Soil is a dynamic system of microbe-material interactions and environmental responsiveness. The soil-microbe complex is an integrated and adaptable system that can reshape its state according to the external environment.
Inspired by these characteristics of soil, researchers have designed a chemical system in which sensing and modification can be induced by external stimuli. Prof. Prof. Gao Xiang from the Shenzhen Institute of Advanced Technology (SIAT) of the Chinese Academy of Sciences is co-first author of this study.
This study was published in Nature Chemistry on Oct. 24.
The microbial colonized environment of soil is a perfect example of microbe-material interaction in nature. On the one hand, endogenous soil minerals and soil organic matter interact dynamically with exogenous factors such as moisture and mechanical force to guide soil microbial communities. On the other hand, soil microbes regulate biogeochemical cycles to enrich soil with nutrients such as nitrogen, phosphorus, and sulfur.
The research team proposed a bottom-up synthetic approach to construct a chemical system composed of nanostructured minerals, starch granules, and liquid metals in order to loosely represent immobilized inorganic and organic materials and mobile phases in the soil.

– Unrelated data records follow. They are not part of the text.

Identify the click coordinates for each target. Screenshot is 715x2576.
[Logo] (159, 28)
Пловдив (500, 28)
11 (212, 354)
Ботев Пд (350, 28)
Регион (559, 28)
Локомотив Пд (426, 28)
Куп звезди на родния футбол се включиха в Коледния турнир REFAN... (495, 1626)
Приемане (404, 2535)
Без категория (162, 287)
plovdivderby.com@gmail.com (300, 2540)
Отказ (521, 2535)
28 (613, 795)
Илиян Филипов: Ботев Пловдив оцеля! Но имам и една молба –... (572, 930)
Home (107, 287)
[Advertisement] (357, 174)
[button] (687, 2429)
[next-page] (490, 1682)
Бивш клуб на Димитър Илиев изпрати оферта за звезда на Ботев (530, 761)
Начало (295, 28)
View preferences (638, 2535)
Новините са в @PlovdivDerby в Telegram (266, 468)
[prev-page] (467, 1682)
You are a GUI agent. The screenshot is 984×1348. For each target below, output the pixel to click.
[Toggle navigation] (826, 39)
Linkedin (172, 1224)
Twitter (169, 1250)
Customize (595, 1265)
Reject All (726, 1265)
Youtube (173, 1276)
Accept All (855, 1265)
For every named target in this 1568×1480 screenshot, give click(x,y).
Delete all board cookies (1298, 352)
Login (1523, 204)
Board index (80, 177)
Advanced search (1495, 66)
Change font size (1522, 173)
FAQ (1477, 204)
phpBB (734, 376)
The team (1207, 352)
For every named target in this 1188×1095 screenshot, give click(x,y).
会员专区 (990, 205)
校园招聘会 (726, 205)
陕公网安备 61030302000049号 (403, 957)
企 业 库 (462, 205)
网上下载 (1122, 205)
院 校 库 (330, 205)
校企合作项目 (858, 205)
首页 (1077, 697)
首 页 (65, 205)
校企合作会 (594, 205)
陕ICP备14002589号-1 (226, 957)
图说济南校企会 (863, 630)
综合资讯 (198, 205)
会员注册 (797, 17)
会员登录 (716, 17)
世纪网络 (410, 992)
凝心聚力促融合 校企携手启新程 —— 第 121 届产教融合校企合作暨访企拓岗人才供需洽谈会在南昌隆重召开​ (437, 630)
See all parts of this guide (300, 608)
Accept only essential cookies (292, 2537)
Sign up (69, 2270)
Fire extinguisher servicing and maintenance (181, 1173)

“The system is chemically, optically, and mechanically responsive with programmable properties,” said Prof. Lin Yiliang, corresponding and first author of this study and currently an assistant professor at the National University of Singapore. “We can ‘encode’ conductive information into the materials with mechanical pressure or laser patterning and then ‘erase’ the conductivity with chemical vapors. The whole process is reversible.”
Besides the structural similarity to real soil and its dynamic responsiveness, the soil-inspired chemical system not only enhances microbial metabolism in vitro, but also enriches gut bacterial diversity under pathological conditions and modulates bacterial dysbiosis in vivo.
In in vivo experiments, the soil-inspired chemical system enhanced gut microbiota abundance and modulated dysregulated gut microbes under pathological conditions. “Soil-inspired chemical systems showed promise for the treatment of gastrointestinal disorders,” said Prof. Gao Xiang from SIAT, the co-first author of the study.
In addition to being used on gut microbiota, this chemical system can be used to study other microbial systems, such as skin and soil microbiota, which may have implications for human health and the stability and productivity of agro-ecosystems.